> [Assignment]: When you return the entries, keep every word and mark exactly as it is.

▼▼▼

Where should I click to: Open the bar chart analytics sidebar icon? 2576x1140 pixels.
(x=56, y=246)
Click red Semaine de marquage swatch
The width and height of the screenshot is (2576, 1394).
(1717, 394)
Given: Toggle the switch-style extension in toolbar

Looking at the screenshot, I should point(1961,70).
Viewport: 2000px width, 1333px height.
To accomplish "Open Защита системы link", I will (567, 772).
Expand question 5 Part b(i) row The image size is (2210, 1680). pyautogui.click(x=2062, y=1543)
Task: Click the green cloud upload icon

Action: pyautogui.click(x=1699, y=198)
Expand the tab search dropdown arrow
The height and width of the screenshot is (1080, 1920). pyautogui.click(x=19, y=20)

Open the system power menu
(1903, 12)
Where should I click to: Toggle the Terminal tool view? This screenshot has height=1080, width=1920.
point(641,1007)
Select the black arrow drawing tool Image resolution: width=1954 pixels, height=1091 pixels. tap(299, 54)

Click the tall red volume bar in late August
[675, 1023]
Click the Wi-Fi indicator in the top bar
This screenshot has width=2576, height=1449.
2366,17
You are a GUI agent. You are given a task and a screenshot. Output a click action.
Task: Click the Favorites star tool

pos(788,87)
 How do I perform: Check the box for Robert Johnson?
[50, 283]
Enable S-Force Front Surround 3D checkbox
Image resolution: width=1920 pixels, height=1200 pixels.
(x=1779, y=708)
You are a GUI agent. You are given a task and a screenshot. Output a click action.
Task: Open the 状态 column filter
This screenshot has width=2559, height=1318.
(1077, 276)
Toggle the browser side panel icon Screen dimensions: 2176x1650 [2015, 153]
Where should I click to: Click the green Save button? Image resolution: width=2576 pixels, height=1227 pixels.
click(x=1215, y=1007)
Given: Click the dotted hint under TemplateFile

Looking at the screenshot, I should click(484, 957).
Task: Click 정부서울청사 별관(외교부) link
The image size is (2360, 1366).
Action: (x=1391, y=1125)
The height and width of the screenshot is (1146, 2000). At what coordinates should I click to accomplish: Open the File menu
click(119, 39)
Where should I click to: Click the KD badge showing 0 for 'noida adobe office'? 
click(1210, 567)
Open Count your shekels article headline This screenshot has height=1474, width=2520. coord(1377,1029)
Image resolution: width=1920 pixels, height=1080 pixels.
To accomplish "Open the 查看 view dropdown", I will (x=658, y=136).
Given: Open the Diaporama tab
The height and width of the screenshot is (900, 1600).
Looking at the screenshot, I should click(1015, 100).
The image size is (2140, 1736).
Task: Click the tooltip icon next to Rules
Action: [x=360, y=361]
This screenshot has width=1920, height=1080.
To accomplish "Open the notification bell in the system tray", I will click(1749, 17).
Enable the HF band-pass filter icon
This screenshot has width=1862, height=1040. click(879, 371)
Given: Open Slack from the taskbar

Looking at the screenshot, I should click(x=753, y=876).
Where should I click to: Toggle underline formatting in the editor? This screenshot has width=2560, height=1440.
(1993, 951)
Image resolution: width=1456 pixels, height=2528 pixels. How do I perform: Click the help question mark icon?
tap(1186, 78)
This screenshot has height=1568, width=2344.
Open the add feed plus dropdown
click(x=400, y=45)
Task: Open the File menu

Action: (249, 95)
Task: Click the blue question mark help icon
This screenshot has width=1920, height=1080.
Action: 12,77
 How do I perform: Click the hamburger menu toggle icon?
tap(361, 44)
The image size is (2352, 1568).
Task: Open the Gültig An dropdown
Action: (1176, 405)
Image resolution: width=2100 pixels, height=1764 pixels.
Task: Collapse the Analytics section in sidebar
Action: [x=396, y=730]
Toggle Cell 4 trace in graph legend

▲▲▲

> [Result]:
Where should I click to: Open the bar chart analytics sidebar icon? 2576x1140 pixels.
(x=56, y=246)
Click red Semaine de marquage swatch
The width and height of the screenshot is (2576, 1394).
(1717, 394)
Given: Toggle the switch-style extension in toolbar

Looking at the screenshot, I should point(1961,70).
Viewport: 2000px width, 1333px height.
To accomplish "Open Защита системы link", I will (567, 772).
Expand question 5 Part b(i) row The image size is (2210, 1680). pyautogui.click(x=2062, y=1543)
Task: Click the green cloud upload icon

Action: pyautogui.click(x=1699, y=198)
Expand the tab search dropdown arrow
The height and width of the screenshot is (1080, 1920). pyautogui.click(x=19, y=20)

Open the system power menu
(1903, 12)
Where should I click to: Toggle the Terminal tool view? This screenshot has height=1080, width=1920.
point(641,1007)
Select the black arrow drawing tool Image resolution: width=1954 pixels, height=1091 pixels. tap(299, 54)

Click the tall red volume bar in late August
[675, 1023]
Click the Wi-Fi indicator in the top bar
This screenshot has width=2576, height=1449.
2366,17
You are a GUI agent. You are given a task and a screenshot. Output a click action.
Task: Click the Favorites star tool

pos(788,87)
 How do I perform: Check the box for Robert Johnson?
[50, 283]
Enable S-Force Front Surround 3D checkbox
Image resolution: width=1920 pixels, height=1200 pixels.
(x=1779, y=708)
You are a GUI agent. You are given a task and a screenshot. Output a click action.
Task: Open the 状态 column filter
This screenshot has width=2559, height=1318.
(1077, 276)
Toggle the browser side panel icon Screen dimensions: 2176x1650 [2015, 153]
Where should I click to: Click the green Save button? Image resolution: width=2576 pixels, height=1227 pixels.
click(x=1215, y=1007)
Given: Click the dotted hint under TemplateFile

Looking at the screenshot, I should click(484, 957).
Task: Click 정부서울청사 별관(외교부) link
The image size is (2360, 1366).
Action: (x=1391, y=1125)
The height and width of the screenshot is (1146, 2000). At what coordinates should I click to accomplish: Open the File menu
click(119, 39)
Where should I click to: Click the KD badge showing 0 for 'noida adobe office'? 
click(1210, 567)
Open Count your shekels article headline This screenshot has height=1474, width=2520. coord(1377,1029)
Image resolution: width=1920 pixels, height=1080 pixels.
To accomplish "Open the 查看 view dropdown", I will (x=658, y=136).
Given: Open the Diaporama tab
The height and width of the screenshot is (900, 1600).
Looking at the screenshot, I should click(1015, 100).
The image size is (2140, 1736).
Task: Click the tooltip icon next to Rules
Action: [x=360, y=361]
This screenshot has width=1920, height=1080.
To accomplish "Open the notification bell in the system tray", I will click(1749, 17).
Enable the HF band-pass filter icon
This screenshot has width=1862, height=1040. click(879, 371)
Given: Open Slack from the taskbar

Looking at the screenshot, I should click(x=753, y=876).
Where should I click to: Toggle underline formatting in the editor? This screenshot has width=2560, height=1440.
(1993, 951)
Image resolution: width=1456 pixels, height=2528 pixels. How do I perform: Click the help question mark icon?
tap(1186, 78)
This screenshot has height=1568, width=2344.
Open the add feed plus dropdown
click(x=400, y=45)
Task: Open the File menu

Action: (249, 95)
Task: Click the blue question mark help icon
This screenshot has width=1920, height=1080.
Action: 12,77
 How do I perform: Click the hamburger menu toggle icon?
tap(361, 44)
The image size is (2352, 1568).
Task: Open the Gültig An dropdown
Action: (1176, 405)
Image resolution: width=2100 pixels, height=1764 pixels.
Task: Collapse the Analytics section in sidebar
Action: [x=396, y=730]
Toggle Cell 4 trace in graph legend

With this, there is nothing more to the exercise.